» **Document extract**
All of lore.kernel.org
 help / color / mirror / Atom feed
From: Gilles Chanteperdrix <gilles.chanteperdrix@xenomai.org>
To: Andrey Nechypurenko <andreynech@domain.hid>
Cc: Xenomai help <xenomai@xenomai.org>
Subject: Re: [Xenomai-help] RTDM or native Xenomai API
Date: Mon, 16 Apr 2012 00:27:26 +0200	[thread overview]
Message-ID: <4F8B4B4E.7000202@domain.hid> (raw)
In-Reply-To: <CAOiXNkC0xXveRSBe-YR1OV_2ZF7qZ-xPzWLjKa5b2PP5MaufLg@domain.hid>

On 04/15/2012 11:24 PM, Andrey Nechypurenko wrote:
> Hi Folks,
> 
> In our hobby robotics project [1] we start using Xenomai for RT tasks.
> The first application was PWM generation with GPIO to control servo
> motors [2] (the next would be dealing with interrupts from wheel
> encoders). We have made it from the user space and result was not as
> good as we would like it to be so I decide to write kernel module to
> reduce the jitter. And here comes the question whether to use RTDM or
> just plain Xenomai API?
> 
> I was never using RTDM in the past. Based on what I have read, the
> main intent of the RTDM is to make driver code portable across
> different RT solutions for Linux. I understand it and it makes sense.

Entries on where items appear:
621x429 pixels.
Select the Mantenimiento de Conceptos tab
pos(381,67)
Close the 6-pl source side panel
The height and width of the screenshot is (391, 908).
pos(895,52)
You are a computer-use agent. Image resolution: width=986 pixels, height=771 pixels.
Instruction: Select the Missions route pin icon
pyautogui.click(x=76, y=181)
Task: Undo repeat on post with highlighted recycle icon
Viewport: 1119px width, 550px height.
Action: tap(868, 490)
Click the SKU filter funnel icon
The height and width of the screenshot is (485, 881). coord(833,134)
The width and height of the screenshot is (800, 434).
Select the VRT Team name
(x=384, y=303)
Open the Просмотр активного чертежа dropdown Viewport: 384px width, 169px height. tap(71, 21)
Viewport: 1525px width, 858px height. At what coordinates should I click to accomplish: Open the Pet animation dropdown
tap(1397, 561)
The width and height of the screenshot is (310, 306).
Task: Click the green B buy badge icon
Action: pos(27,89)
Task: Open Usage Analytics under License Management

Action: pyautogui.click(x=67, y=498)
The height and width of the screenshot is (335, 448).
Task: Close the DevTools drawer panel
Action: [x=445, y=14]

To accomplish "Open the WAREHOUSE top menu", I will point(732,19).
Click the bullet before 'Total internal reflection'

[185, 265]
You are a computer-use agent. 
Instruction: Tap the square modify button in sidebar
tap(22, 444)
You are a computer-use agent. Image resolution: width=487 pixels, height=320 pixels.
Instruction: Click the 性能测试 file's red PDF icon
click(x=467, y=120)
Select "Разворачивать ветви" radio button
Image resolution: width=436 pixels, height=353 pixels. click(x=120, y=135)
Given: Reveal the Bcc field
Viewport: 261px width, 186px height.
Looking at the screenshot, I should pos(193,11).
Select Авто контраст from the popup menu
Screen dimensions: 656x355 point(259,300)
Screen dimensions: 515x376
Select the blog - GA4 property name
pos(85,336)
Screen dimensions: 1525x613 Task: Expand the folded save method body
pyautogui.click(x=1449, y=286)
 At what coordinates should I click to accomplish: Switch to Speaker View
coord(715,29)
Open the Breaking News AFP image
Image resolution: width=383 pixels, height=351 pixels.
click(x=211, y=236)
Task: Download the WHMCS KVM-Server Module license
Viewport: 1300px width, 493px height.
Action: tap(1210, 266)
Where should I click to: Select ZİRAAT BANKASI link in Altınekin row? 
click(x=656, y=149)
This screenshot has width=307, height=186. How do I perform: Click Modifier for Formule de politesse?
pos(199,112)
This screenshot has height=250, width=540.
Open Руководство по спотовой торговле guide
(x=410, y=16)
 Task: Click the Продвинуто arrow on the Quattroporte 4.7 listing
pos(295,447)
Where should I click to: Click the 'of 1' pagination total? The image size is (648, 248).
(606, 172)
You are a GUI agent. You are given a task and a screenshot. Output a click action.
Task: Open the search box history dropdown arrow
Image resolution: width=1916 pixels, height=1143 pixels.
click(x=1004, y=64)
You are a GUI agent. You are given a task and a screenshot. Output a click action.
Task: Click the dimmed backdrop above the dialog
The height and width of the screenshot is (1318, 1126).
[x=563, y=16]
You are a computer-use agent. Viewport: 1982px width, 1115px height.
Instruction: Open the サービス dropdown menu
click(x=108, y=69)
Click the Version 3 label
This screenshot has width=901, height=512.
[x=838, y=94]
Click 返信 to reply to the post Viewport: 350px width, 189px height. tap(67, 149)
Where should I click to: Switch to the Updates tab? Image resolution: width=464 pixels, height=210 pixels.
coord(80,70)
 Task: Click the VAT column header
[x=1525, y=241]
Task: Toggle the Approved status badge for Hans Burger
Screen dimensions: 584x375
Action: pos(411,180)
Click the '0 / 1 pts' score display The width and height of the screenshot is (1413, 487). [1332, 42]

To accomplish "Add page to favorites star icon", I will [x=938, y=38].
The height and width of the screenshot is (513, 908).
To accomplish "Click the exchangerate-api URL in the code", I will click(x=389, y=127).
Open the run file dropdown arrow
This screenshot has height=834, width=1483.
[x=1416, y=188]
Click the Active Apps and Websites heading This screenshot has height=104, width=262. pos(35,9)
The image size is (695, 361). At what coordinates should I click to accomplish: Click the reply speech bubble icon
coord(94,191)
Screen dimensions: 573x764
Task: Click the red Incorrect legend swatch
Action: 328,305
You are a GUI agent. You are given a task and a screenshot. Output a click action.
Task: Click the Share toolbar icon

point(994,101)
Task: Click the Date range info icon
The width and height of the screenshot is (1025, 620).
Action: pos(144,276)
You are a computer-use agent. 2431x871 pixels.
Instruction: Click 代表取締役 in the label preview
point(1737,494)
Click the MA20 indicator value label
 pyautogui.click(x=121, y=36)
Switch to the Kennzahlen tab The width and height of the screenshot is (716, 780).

» **List of tasks**
A. In the Xenomai mailing-list message, why did the writer decide to write a kernel module for PWM generation?
B. Starting with the first line of the entries and going through the line with "pyautogui.click(x=76, y=181)", replace "Select" with "Choose" and leave everything else unchanged. Give only those lines.

» **Responses by task**
A. The writer first did PWM generation from user space, but the result was not as good as they wanted. They decided to write a kernel module to reduce the jitter.

B.
621x429 pixels.
Choose the Mantenimiento de Conceptos tab
pos(381,67)
Close the 6-pl source side panel
The height and width of the screenshot is (391, 908).
pos(895,52)
You are a computer-use agent. Image resolution: width=986 pixels, height=771 pixels.
Instruction: Choose the Missions route pin icon
pyautogui.click(x=76, y=181)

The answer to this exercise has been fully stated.